The impending war merely provides yet more opportunities for nefarious activity, unfortunately not limited to graft, cheating on government contracts, selling secrets, and that age-old wartime pastime, the black market.

War makes very strange bedfellows, especially when there’s money to be made.

Maisie begins by investigating the disappearance of a young man. She, as well as the entire neighborhood, watched Joe Coombes grow up in his family’s pub. He’s a sweet young man, and at 16 he’s away from home for the first time, apprentice to a painter’s crew doing government work at RAF bases all over Britain.

While Maisie hopes to discover a boy out on a lark, she is prepared for what she does find – Joe’s unidentified body in a morgue. For Maisie, that is never the end of a case – only the beginning.

Maisie isn’t satisfied with the coroner’s ruling of death by misadventure. It is possible that this was the case – but it just doesn’t feel likely. And the more that Maisie looks into Joe’s life, the less likely it seems.

All she has to do is find the one thread to pull that will unravel this case – if the mysterious gentlemen in the black sedan don’t unravel her first.

Escape Rating A: This series is, from beginning to end, marvelous. It is a comfort read for me, having now read the first four books and the last five. I plan to meet myself in the middle sometime soon.

But this is a dense series. While the case in each book is generally singular, or at least all the cases that Maisie turns up are all completed within the volume, each entry requires at least some previous knowledge of Maisie’s background, her professional history, and an acquaintance with Maisie’s friends and associates.

In other words, don’t start here. Particularly as the series has been building towards the war for several books, since A Dangerous Place, if not before. Maisie’s adventures begin in the first book in the series, named for its protagonist, Maisie Dobbs.

Maisie is both a thorough and a thoughtful detective. She is also, as she describes her associate Billy Beale, a terrier. Once she has a case between her teeth, she doesn’t let it go until she has poked her nose into every single one of its dark alleys.

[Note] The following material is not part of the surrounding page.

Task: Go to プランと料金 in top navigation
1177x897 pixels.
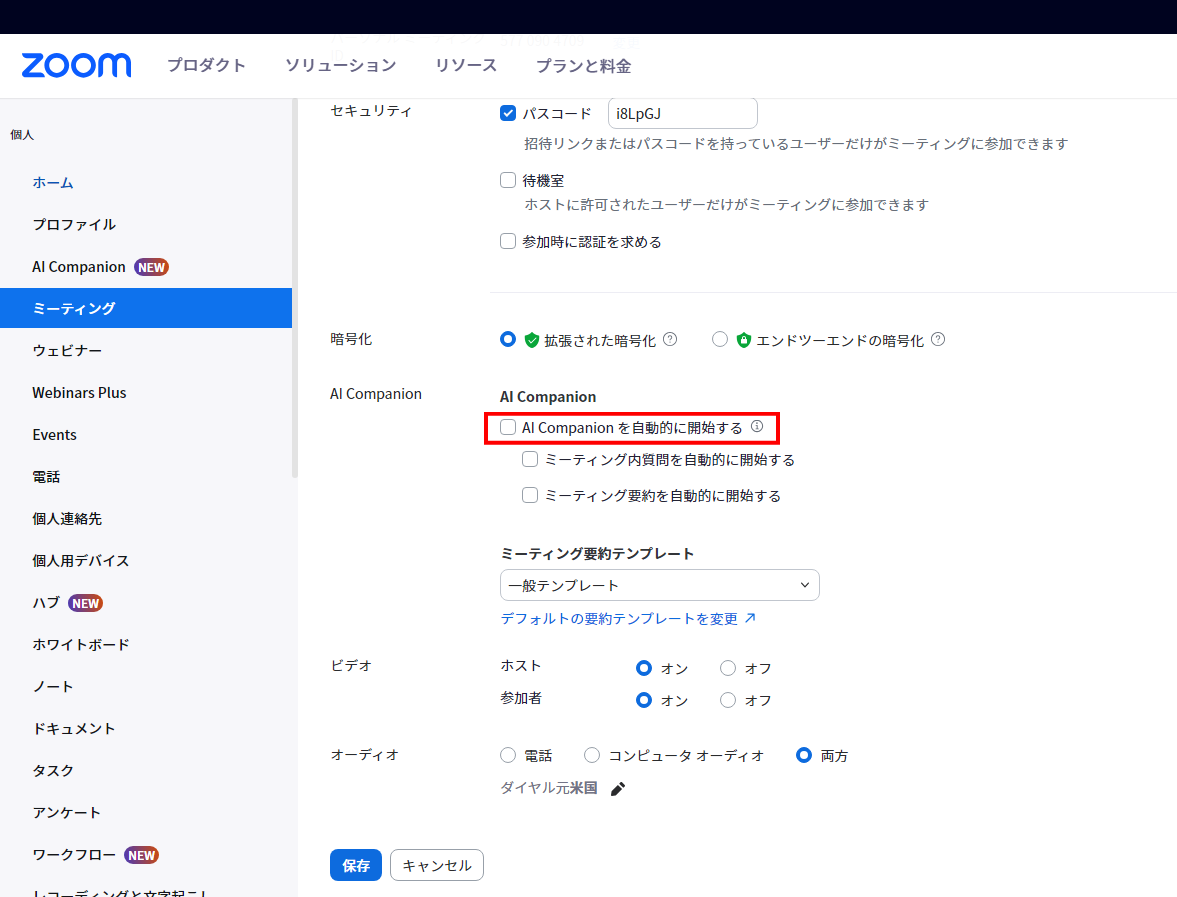Action: [x=583, y=66]
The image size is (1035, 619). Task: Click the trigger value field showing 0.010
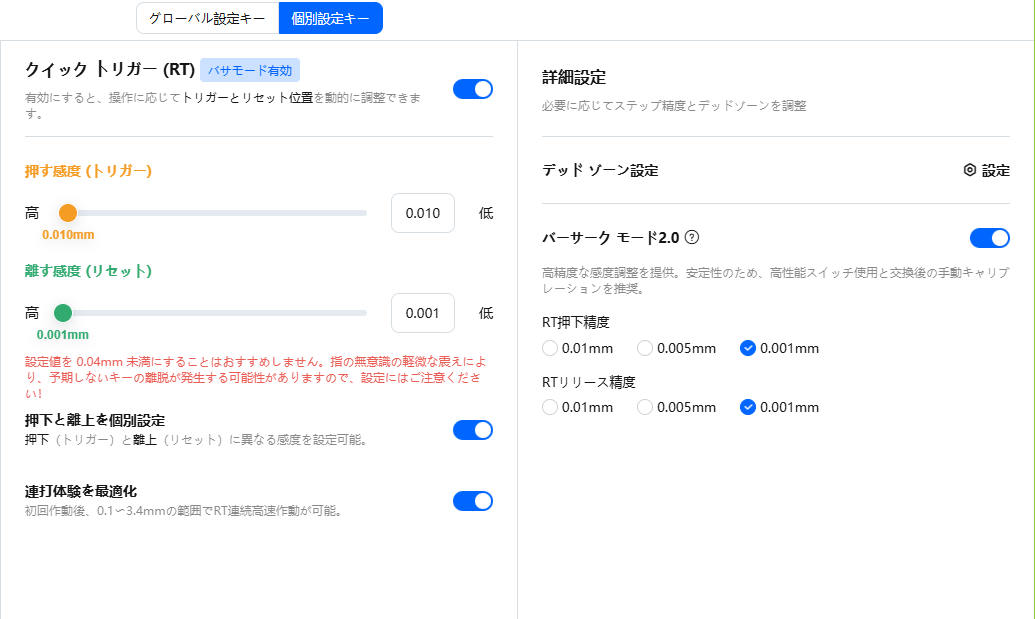click(x=422, y=213)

That’s certainly the case here. Joe is dead, but his death was caused as much by the tentacles of corruption that surround his family as it was by the sharp blow to the head that snuffed out his life. And Maisie uncovers a net that reaches from a small-time contractor to a big-time hoodlum to the halls of power and everywhere in between.

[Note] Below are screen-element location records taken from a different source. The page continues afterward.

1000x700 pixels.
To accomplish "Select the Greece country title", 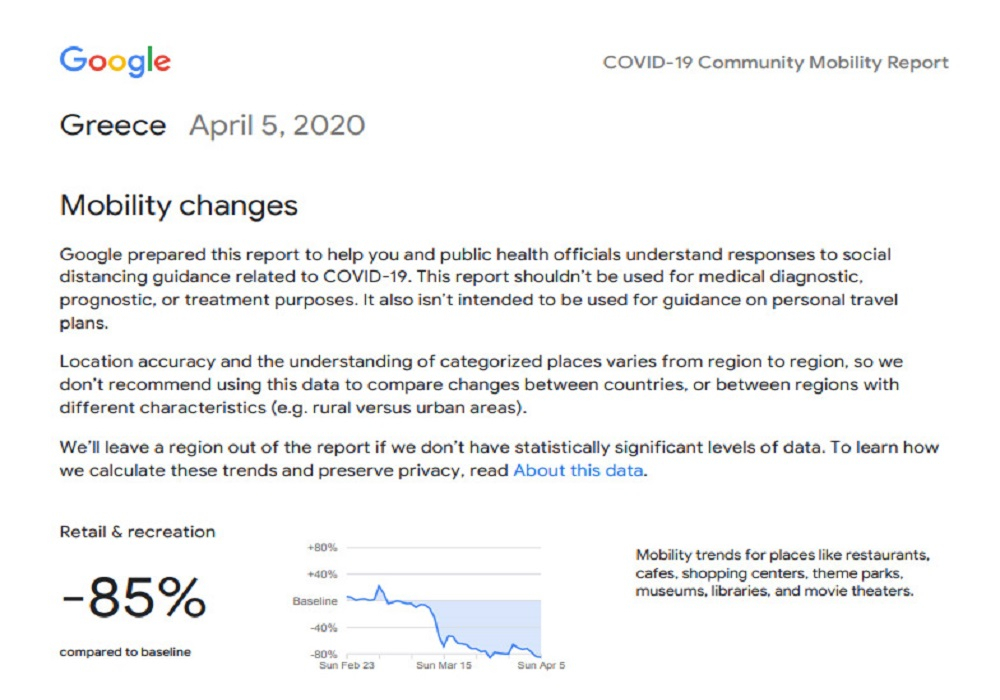I will point(113,125).
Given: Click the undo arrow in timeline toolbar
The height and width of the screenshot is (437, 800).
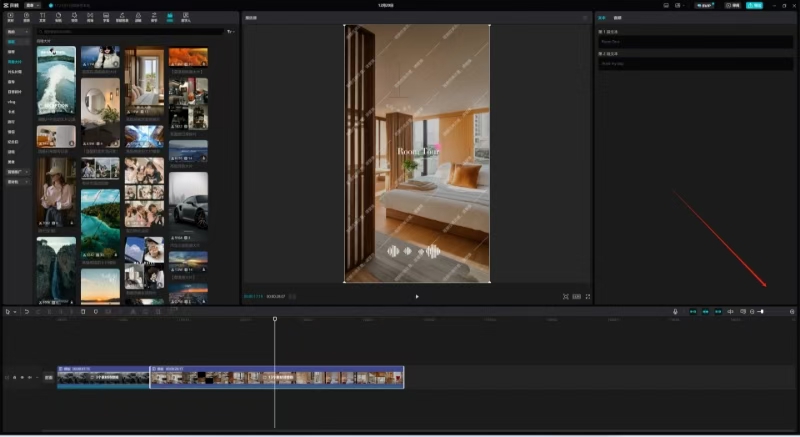Looking at the screenshot, I should [27, 312].
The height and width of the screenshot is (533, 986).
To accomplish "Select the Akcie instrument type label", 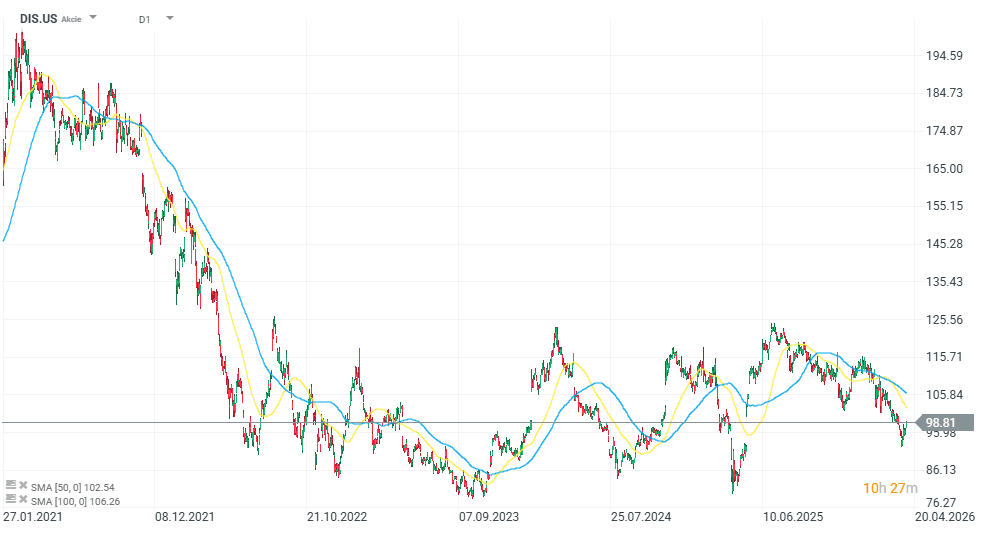I will pos(72,19).
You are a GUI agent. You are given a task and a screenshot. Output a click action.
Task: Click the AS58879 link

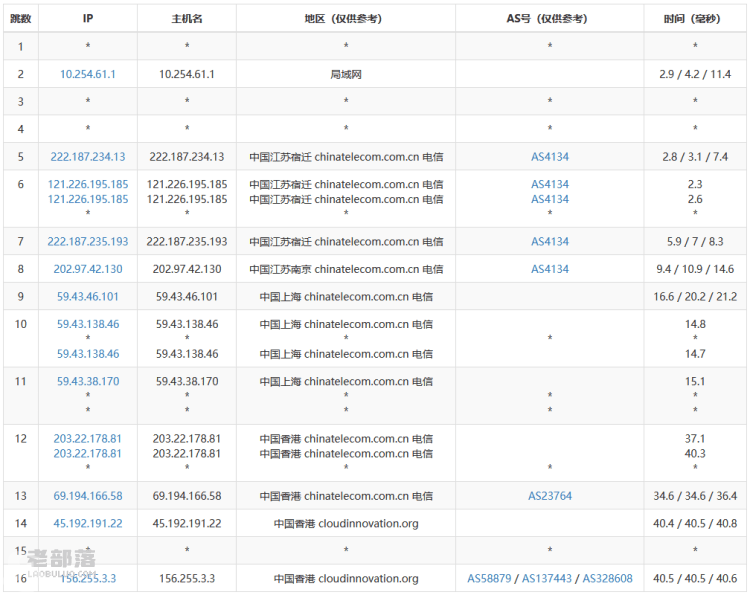tap(489, 578)
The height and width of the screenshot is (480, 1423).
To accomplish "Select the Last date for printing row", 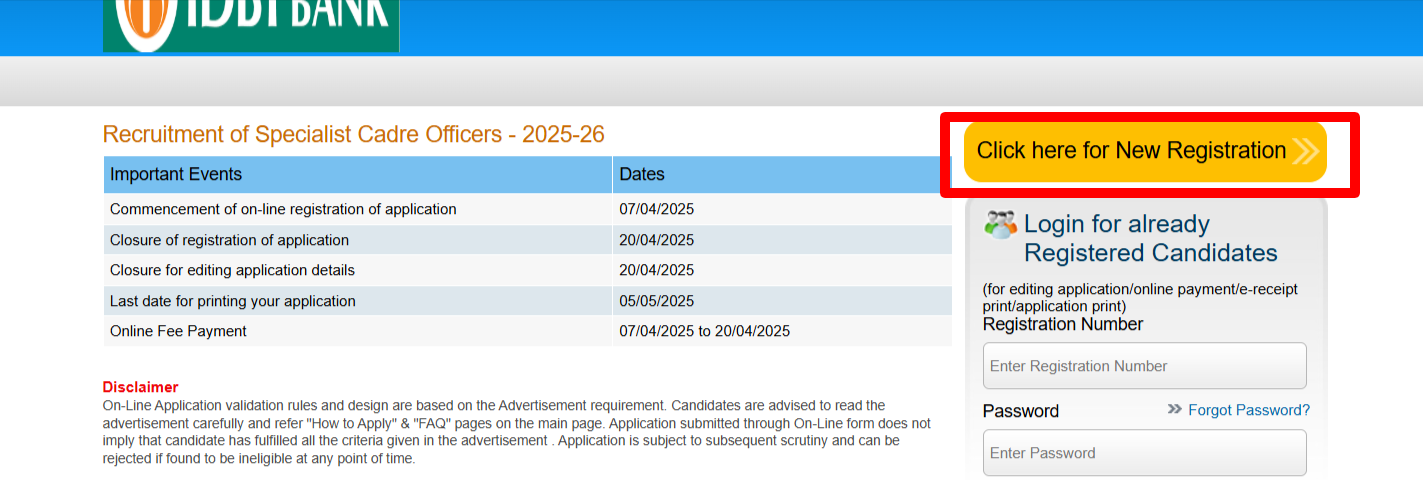I will (232, 301).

The case is twisting and convoluted, and keeps both Maisie and the reader captivated as she follows its turns to the very end.

There is so much going on here, with Maisie, with the case, and with the war. Maisie is often pushed to her limit, and in more than one direction. In the end, it is her willingness to confront the difficult, and her ability to see inside the human heart, that provides the answers – even if those are answers that no one wants to hear.

The Maisie Dobbs series is one of my favorite historical mystery series. I enjoy every entry, to the point where it is difficult to review the book. When I read Maisie, it feels like I am there. And I can’t wait to travel with her again. Even into war.